Let's consider these claims. The Apple A4 processor that runs the iPad is based on the same ARM architecture pretty much everyone in the mobile space is focused on at the present time. While Apple certainly likes vertical integration — because it lowers its dependency on outside suppliers and drives down costs — to say that Apple is becoming proprietary because of an in-house chip design is absurd. An Apple A4 is compatible with other ARM processors. The iPad CPU does not make the iPad more or less compatible with other systems than the iPhone's chip; as a matter of fact, neither chip has any influence on Apple's devices being able to interoperate with competitors' devices.
Foremski's second claim that Asay quotes is that Apple is utilizing “far fewer internet technologies” (implied: “open internet technologies”). By this, he apparently means Adobe Flash and Microsoft Silverlight, neither of which are open nor standards. Only Adobe Flash is even a de facto standard, albeit one conspicuously missing from most mobile devices at present. And since when does omitting two plugins become equivalent to supporting “far fewer internet technologies”?
Foremski's other mutterings about Apple in the piece Asay links to are similarly bizarre for someone writing at a quasi-respectable tech media outlet. He suggests Apple came to the PC side, for example, by supporting USB. He fails to mention Apple helped drive the adoption of USB, with the original iMac making waves via its USB-only approach. He also suggests Apple made its “disk operating system files compatible with the PC world,” but fails to explain what he means by that. He can't mean that Apple finally supported reading PC-formatted disks (Apple has supported reading DOS/Windows-based disks for decades) nor that Apple has switched to Microsoft's formats for native disks (it hasn't).
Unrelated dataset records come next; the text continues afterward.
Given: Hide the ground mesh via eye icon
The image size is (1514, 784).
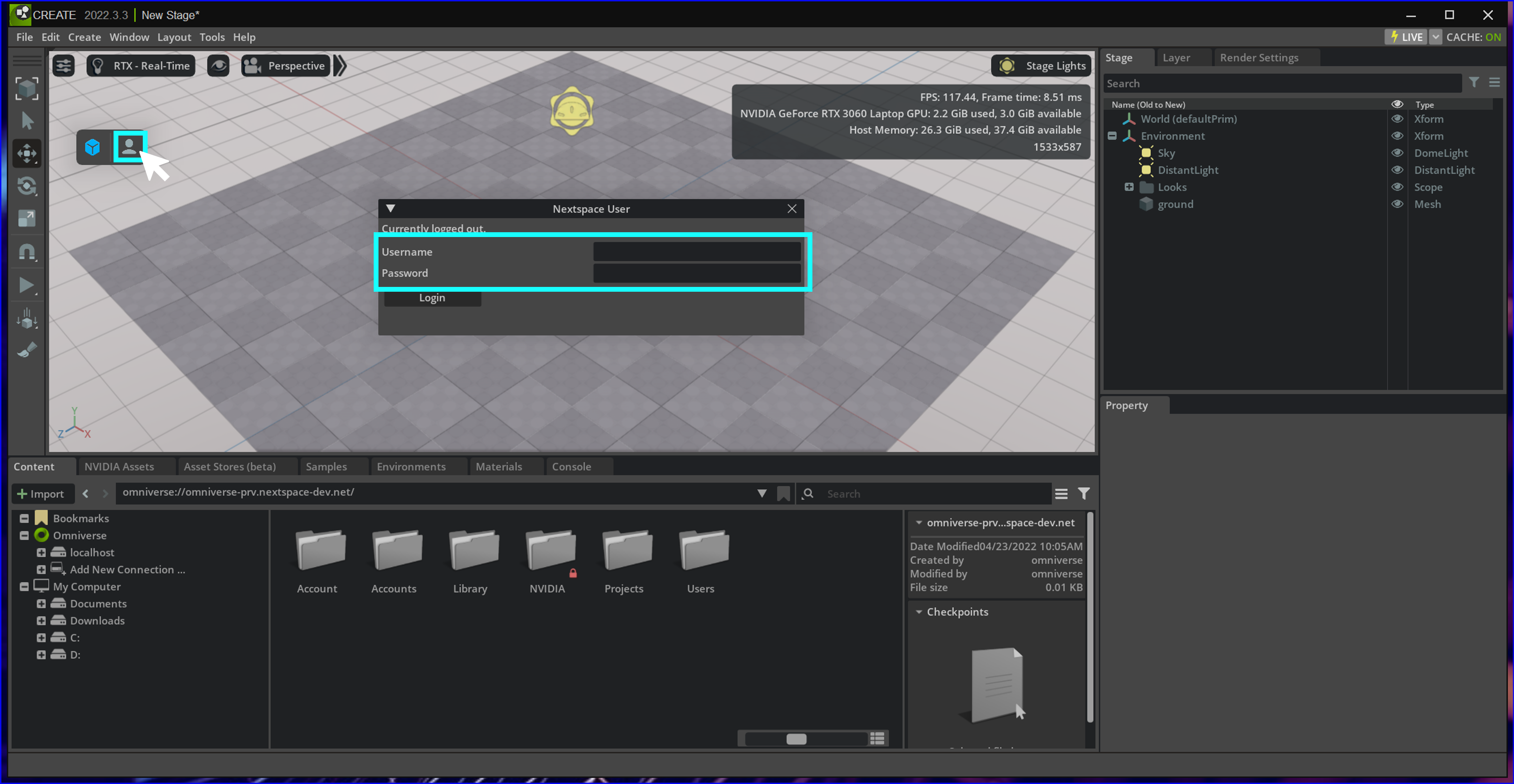Looking at the screenshot, I should 1397,204.
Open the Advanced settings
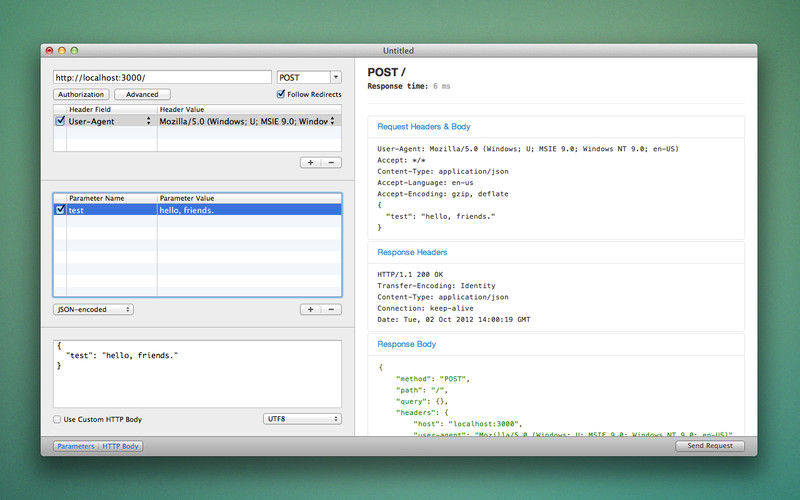 (x=142, y=94)
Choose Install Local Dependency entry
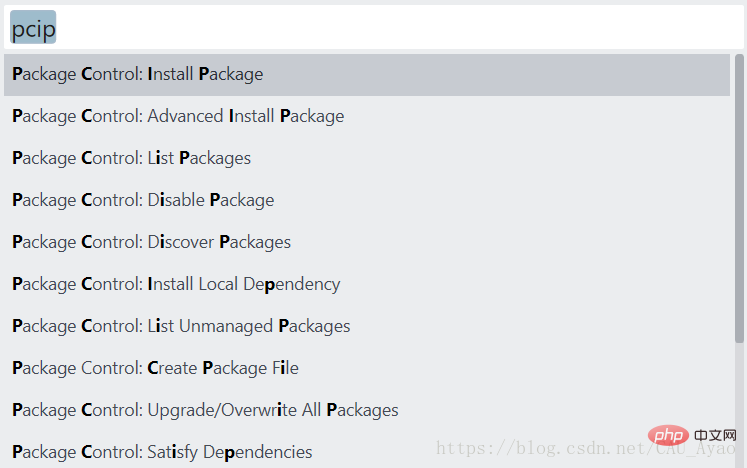 tap(176, 284)

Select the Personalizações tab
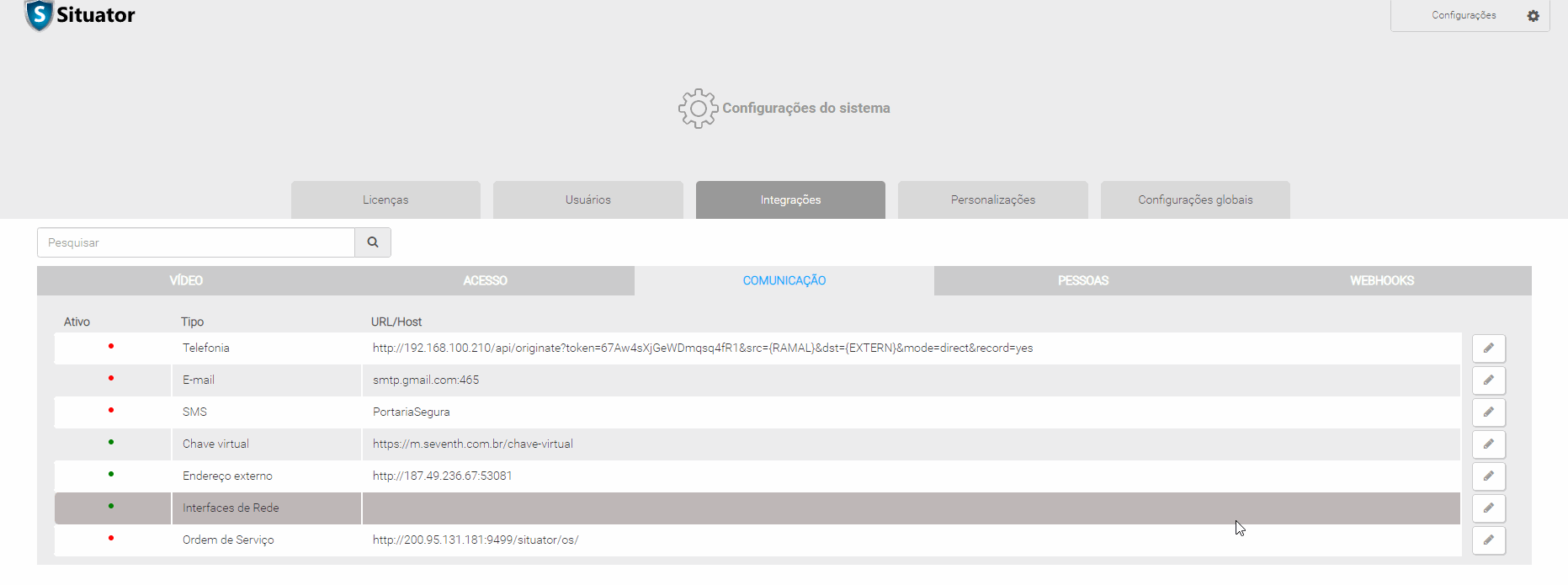[x=992, y=200]
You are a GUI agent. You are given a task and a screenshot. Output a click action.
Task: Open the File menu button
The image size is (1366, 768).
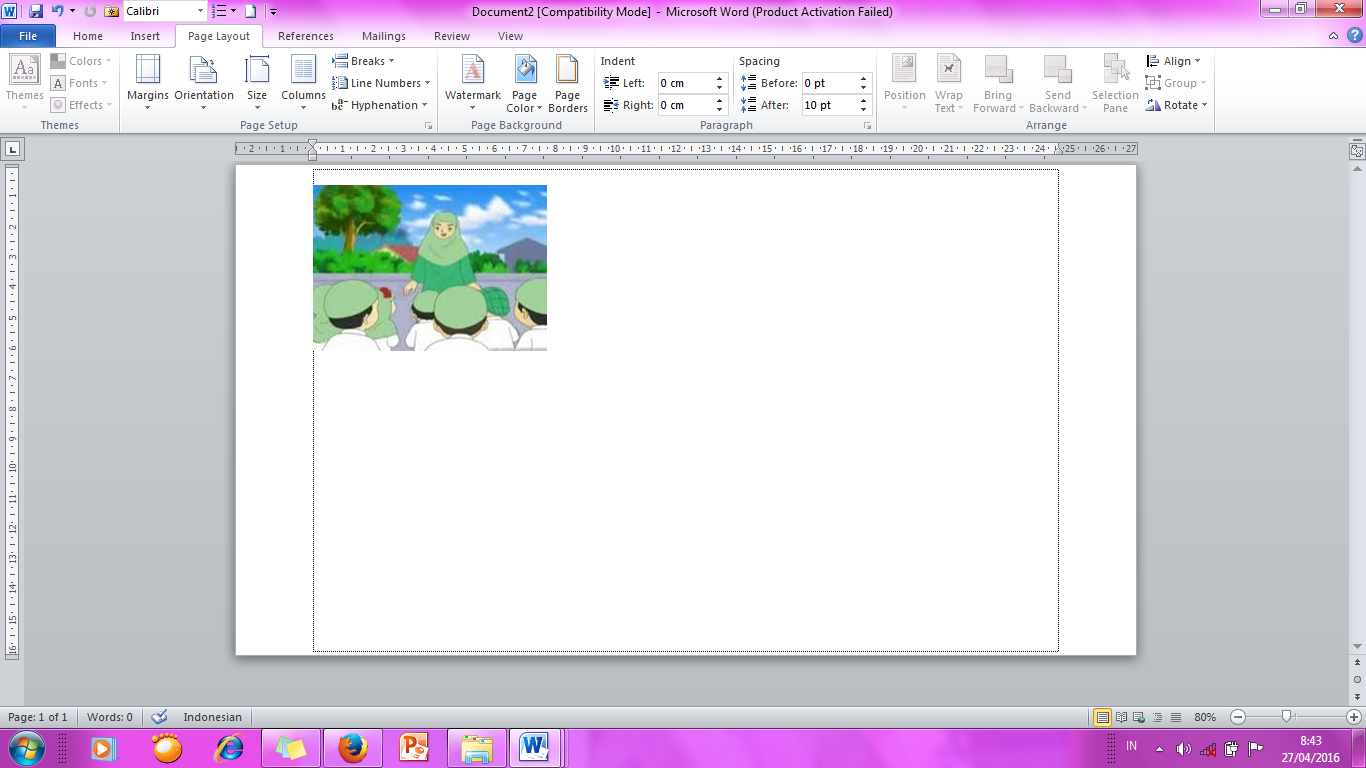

As much of a pain as it may be that Apple is refusing to support Flash on the iPad and iPhone, the company is right in saying that it is pushing for something far more open than Flash. Call that decision whatever you'd like, just don't call it “being proprietary.” Asay, who is a smart chap, shows poor judgment in agreeing with Foremski on this.
Apple Targeting to Kill Ad Networks' Targeting?
Peter Kafka writes,
As I understand it, Apple is arguing that [iPhone and iPad] app makers can’t pass along information that incorporates each phone’s “unique device identifier” to ad networks and measurement companies.
This doesn’t expressly prohibit ad networks from selling ads, but it prevents them from selling targeted advertising, which is close to the same thing when it comes to mobile devices. The same problem would plague analytics companies, which might be able to compile very broad usage info about apps, but little else.
Nonsense. Your computer's web browser doesn't offer a unique hardware serial number to every web site either. Back in the late 90's when it looked like we were headed into such an invasive privacy situation with Intel's PSN (Processor Serial Number) system, people were rightly outraged and the system died a quick death.
An IP address, or in the case of an application in which a user logs into an online service (e.g. Facebook), the user's login and associated profile, are more than enough targeting data to create useful analytics. This seems to be a part of Apple's continued attempt to differentiate its practices from Google's. As Gruber observed recently,
I detected one other veiled insult against Google during the event — Jobs’s emphasis during the multitasking segment about how seriously Apple values the privacy of iPhone users, with regard to data and location information. In the way that the standard knock against Apple is that they maintain too much control over the App Store, the standard knock against Google is that they don’t value user privacy. Jobs’s message: You can trust Apple.
I expect Apple to continue to play up this theme as its war with Google escalates.